By that point, however, Tamm said she had reason to doubt Chinmoy. For years, she had seen him tour the country performing concerts and strongman feats. However, it became increasingly clear to her that these acts were a charade, the author recalled.
For one, she said, Chinmoy was embarrassingly inept as a musician, sometimes prompting audience members to walk out of his shows midway. And his seemingly super-human feats of strength -- on display, for instance, when he "lifted" an elephant in Greenwich during a promotional stunt -- were achieved by sleight of hand, she said, through a special apparatus designed to boost his leverage.
Having been forbidden from attending college, Tamm moved to Queens to worship at Chinmoy's side after graduating from Greenwich Academy. However, the doubts that had begun to take hold during her teenage years in town continued to mount during her early 20's in Queens, said Tamm, who was eventually expelled from Chinmoy's group after she attempted suicide.
Her parents left the group five years later, and got separated. Her mother still lives in Greenwich.
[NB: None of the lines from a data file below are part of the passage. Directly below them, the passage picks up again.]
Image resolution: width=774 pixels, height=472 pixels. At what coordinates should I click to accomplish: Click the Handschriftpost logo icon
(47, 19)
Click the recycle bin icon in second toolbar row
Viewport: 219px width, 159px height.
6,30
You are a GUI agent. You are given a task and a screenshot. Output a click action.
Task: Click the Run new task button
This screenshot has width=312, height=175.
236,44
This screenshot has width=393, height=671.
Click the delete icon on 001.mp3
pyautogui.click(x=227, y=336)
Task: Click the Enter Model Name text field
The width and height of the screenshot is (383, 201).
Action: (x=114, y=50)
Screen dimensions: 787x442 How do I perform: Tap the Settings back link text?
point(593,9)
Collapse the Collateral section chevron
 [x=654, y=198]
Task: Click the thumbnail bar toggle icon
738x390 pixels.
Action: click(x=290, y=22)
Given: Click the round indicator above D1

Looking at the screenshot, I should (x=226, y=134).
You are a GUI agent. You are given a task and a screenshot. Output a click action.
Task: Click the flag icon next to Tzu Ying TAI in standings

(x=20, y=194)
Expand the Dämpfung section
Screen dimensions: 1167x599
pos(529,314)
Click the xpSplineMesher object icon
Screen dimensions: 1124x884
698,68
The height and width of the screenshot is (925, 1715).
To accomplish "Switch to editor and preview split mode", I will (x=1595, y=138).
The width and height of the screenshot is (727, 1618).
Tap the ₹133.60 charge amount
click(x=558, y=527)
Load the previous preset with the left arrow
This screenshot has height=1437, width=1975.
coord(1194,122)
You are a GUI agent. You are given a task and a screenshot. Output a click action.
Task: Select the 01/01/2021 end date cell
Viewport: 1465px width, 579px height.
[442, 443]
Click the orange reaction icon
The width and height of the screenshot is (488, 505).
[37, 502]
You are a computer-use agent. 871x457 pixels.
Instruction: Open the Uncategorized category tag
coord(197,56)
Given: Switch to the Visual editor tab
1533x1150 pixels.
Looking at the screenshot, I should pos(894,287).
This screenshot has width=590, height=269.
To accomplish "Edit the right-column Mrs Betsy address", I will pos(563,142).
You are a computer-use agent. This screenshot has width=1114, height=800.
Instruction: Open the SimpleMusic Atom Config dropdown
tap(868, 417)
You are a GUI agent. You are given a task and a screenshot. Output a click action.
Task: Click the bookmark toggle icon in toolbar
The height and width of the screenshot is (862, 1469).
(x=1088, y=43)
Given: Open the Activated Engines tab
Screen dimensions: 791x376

Her brother, Ketan, 42, however, remains an active member of the group to this day.
Since then, the emotional recovery has required many hours of therapy, she said.
Still, Tamm does not blame her parents for choosing their former lifestyle, nor does she begrudge her brother for staying in Chinmoy's group following his death.
"They were doing what they believe was the best," she said. "If you've indeed invested 30 years of your life, it's hard to leave and finally admit that what you put your whole life into is something that isn't really true."
"That is so immense," she continued, "you can either make a huge break, or just keep plodding along."